Text mining as a better solution for analyzing unstructured data

By Priya Chetty on July 25, 2017

Text mining is a sub-division of data mining that is used in recognizing hidden patterns and correlation in large amount of data. It is also known as text data mining, intelligent text analysis and knowledge discovery in text. It is related to extracting useful information from unstructured text data. Gupta & Lehal (2009) have regarded text mining as new interdisciplinary area which is an amalgamation of data mining, information retrieval, machine learning, computer linguistic and statistics. There are many applications of text mining. It is a valuable resource in social networking and blogging, customer relations management, tracking public opinion and text filtering (Mostafa, 2013). Text mining is popular in the biomedical field also. Many practitioners have developed several bioinformatics data mining toolboxes for computational biology. In addition it deals with the text related to biology, medicine and chemistry.

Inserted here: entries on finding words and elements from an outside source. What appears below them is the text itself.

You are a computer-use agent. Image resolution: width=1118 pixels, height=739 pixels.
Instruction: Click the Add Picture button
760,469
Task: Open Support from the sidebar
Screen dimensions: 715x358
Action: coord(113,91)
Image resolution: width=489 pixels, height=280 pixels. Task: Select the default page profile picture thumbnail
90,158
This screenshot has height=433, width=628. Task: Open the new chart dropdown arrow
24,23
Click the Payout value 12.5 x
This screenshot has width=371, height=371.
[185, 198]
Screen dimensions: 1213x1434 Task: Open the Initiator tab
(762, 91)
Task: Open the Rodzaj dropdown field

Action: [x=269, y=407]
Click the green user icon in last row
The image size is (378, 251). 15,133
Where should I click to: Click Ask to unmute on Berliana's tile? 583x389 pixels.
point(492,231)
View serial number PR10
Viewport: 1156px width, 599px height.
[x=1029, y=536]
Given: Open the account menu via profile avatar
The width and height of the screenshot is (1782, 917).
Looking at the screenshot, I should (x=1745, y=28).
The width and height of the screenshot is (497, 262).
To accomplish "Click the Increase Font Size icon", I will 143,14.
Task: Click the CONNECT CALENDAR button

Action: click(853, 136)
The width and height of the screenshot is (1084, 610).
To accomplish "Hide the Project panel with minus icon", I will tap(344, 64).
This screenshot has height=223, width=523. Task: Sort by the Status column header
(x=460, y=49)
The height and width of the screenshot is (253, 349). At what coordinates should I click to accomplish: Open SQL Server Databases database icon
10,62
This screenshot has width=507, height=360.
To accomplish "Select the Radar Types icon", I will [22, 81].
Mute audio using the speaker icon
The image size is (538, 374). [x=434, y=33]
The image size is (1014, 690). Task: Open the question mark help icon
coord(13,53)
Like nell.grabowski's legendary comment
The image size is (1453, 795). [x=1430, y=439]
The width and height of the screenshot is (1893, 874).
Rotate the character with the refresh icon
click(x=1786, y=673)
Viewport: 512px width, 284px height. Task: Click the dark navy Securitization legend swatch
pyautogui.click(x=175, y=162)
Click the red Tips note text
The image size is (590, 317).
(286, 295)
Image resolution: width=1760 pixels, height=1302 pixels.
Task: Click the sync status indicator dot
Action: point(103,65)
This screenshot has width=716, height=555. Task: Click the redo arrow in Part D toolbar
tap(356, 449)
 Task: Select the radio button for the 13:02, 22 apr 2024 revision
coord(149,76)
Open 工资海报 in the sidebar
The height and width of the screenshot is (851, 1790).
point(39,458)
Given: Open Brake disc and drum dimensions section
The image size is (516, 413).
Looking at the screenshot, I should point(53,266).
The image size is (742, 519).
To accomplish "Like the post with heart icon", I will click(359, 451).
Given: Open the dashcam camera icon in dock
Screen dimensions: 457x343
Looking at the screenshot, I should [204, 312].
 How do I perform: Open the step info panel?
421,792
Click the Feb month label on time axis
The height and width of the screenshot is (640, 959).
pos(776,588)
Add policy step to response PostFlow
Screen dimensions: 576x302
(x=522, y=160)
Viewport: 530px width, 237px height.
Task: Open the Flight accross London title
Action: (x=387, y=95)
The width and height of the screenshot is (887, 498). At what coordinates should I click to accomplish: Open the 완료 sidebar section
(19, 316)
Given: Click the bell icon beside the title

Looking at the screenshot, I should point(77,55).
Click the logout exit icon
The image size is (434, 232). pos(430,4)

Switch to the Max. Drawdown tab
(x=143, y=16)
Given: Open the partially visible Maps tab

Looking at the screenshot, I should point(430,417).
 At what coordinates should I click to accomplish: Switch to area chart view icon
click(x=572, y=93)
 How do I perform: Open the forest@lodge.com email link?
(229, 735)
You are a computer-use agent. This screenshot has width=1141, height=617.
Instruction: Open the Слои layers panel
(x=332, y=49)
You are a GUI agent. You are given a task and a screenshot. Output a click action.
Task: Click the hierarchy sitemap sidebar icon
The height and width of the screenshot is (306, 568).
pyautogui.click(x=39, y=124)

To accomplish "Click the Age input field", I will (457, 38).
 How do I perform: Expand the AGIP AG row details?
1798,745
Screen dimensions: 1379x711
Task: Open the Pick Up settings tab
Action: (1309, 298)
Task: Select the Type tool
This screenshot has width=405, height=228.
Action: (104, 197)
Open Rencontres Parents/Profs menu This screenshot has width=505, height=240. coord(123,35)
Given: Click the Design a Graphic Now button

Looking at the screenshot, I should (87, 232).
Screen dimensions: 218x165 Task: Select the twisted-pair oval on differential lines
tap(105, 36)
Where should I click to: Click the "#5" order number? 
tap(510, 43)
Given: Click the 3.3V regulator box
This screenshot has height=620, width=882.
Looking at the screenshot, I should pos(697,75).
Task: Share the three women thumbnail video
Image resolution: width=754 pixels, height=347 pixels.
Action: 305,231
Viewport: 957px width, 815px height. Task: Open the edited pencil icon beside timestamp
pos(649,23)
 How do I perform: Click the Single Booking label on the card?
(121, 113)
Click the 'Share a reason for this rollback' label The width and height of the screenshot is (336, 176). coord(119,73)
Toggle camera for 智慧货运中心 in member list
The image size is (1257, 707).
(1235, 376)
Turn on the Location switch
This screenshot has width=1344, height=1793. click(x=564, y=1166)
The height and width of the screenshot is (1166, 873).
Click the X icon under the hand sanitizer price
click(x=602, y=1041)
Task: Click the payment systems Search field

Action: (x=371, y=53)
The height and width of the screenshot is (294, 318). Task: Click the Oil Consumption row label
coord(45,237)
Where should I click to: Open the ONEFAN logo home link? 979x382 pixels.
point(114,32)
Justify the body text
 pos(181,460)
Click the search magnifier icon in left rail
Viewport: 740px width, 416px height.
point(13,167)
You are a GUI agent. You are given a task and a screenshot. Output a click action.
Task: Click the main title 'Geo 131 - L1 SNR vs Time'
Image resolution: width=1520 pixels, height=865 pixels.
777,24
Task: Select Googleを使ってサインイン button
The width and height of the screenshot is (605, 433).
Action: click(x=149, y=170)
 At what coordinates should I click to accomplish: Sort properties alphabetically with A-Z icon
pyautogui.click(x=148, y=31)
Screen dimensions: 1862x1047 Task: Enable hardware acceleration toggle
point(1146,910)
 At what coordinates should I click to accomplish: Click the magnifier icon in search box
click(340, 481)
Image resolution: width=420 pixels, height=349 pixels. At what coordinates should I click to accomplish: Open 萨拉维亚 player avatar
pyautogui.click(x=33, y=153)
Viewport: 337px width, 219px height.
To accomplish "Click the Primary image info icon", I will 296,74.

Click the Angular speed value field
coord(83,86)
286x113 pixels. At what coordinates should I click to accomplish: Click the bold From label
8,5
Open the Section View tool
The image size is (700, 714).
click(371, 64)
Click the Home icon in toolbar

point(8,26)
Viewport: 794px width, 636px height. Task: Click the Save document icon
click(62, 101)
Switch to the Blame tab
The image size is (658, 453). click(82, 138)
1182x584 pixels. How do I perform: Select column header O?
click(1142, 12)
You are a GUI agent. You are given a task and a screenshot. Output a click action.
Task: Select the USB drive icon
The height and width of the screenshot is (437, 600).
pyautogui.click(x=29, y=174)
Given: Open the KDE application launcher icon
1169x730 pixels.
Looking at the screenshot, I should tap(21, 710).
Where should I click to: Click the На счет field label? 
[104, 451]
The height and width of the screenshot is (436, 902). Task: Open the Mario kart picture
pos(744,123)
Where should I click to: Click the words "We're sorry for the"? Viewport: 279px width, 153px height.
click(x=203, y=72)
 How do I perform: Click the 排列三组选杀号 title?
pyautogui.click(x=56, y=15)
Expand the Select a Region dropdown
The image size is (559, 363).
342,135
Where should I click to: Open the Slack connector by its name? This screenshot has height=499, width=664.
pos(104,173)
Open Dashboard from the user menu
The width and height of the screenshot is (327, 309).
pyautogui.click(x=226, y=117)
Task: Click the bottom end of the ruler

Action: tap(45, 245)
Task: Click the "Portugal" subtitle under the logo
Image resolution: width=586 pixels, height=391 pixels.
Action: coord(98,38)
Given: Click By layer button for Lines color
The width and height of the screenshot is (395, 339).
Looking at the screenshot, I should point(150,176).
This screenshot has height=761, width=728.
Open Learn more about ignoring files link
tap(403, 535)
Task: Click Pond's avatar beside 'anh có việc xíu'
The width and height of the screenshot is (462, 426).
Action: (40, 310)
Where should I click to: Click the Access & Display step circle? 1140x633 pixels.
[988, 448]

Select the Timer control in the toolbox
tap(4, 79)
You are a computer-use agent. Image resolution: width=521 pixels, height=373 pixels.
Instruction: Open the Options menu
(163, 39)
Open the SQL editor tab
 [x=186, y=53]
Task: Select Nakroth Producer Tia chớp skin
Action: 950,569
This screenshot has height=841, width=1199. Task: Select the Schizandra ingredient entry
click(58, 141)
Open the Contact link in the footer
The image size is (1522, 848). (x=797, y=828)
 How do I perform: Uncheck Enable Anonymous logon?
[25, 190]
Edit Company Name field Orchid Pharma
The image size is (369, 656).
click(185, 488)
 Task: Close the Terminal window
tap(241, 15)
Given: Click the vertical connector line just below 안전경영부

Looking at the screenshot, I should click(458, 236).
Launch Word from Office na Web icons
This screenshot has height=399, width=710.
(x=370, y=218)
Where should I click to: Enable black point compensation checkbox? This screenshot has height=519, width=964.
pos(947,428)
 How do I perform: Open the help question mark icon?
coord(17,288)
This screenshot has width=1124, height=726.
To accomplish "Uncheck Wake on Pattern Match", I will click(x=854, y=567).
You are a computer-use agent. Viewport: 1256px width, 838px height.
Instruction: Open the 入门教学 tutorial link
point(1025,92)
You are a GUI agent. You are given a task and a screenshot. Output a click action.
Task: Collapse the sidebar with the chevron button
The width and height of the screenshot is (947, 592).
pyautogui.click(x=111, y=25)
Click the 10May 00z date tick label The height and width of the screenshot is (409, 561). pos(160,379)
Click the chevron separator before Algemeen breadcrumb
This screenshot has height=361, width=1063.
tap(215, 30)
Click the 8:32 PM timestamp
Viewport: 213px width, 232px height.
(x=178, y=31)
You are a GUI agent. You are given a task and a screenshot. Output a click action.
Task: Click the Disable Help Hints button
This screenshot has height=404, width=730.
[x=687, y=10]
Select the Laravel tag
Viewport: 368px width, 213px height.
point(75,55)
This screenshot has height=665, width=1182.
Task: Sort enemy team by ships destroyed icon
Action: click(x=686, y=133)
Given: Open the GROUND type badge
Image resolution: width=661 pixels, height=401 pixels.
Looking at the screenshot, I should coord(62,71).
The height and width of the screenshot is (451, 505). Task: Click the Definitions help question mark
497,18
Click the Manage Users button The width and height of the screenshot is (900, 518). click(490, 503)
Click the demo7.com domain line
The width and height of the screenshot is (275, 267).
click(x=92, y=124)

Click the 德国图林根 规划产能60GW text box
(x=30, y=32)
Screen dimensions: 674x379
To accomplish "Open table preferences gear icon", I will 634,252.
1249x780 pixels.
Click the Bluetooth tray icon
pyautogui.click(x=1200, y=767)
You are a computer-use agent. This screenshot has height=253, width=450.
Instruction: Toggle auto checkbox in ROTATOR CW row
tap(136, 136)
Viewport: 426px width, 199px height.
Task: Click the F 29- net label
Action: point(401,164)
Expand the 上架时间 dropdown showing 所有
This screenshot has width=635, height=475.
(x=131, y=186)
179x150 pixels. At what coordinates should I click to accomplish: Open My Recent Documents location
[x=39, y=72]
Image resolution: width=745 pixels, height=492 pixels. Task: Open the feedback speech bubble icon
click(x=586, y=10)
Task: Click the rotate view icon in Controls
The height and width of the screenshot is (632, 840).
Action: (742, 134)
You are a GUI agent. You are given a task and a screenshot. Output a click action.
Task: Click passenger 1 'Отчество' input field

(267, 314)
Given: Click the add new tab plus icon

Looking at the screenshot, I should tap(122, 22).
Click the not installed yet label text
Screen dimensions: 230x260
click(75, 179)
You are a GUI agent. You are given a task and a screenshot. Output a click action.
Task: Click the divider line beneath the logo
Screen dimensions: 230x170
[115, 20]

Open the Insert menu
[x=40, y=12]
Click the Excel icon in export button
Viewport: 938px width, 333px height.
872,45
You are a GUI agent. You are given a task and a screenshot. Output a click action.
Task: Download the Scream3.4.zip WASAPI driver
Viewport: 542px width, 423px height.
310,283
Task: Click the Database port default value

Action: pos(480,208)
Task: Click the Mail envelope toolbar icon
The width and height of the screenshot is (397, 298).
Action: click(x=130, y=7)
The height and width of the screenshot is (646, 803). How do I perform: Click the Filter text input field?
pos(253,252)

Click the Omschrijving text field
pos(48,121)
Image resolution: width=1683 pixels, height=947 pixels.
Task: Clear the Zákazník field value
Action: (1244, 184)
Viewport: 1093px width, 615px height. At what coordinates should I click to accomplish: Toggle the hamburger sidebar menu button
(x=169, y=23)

Text mining as a better solution to data mining for unstructured data

According to Kroeze (2004) difference between text mining and data mining is that only text mining is capable of processing unstructured data. However, data mining processes only structured data. Text mining is mainly related to extracting useful text information from unstructured data. Until recently, many specialists from IT sector across the globe were interested in extracting information from structured data i.e., the data stored in data warehouses. With time the majority part of the data available online is in the form of unstructured information. This mainly includes unstructured text information in the form of articles, blogs, web-pages and more. The unstructured data also consisted of numbers, facts, dates and structured fields of data (Jose 2010). Furthermore, this presence of unstructured data has developed a requirement of an intelligent tool which can effectively manage knowledge and extract useful information.

data mining has become one of the most important tool for analytics in various areas — Importance of data mining in different field

Thus, the main strength of text mining over data mining lies in the probability of generating relevant information and creating knowledge from massive amounts of unstructured data available on the internet or corporate intranets. Although data mining has a wider range of applications but text mining is a more effective way of examining multiple documents and extracting information that establishes a correlation or a pattern. (Kroeze 2004).

there are some major difference between data mining and text mining — Difference between text mining and data mining

Text mining and key-word extraction

Text Mining is a key element which can link the information extracted from large amount of data together to form new facts or hypotheses. One can further explore it by employing conventional experimental processes (Jose 2010). It is fundamentally different from key word search which is a very common practice in web search. In key word search, the user is generally searching about something that is previously known to them and has been posted or published by someone else. The main issue with keyword search is that it discards the information that is not directly related with the keyword that is being provided.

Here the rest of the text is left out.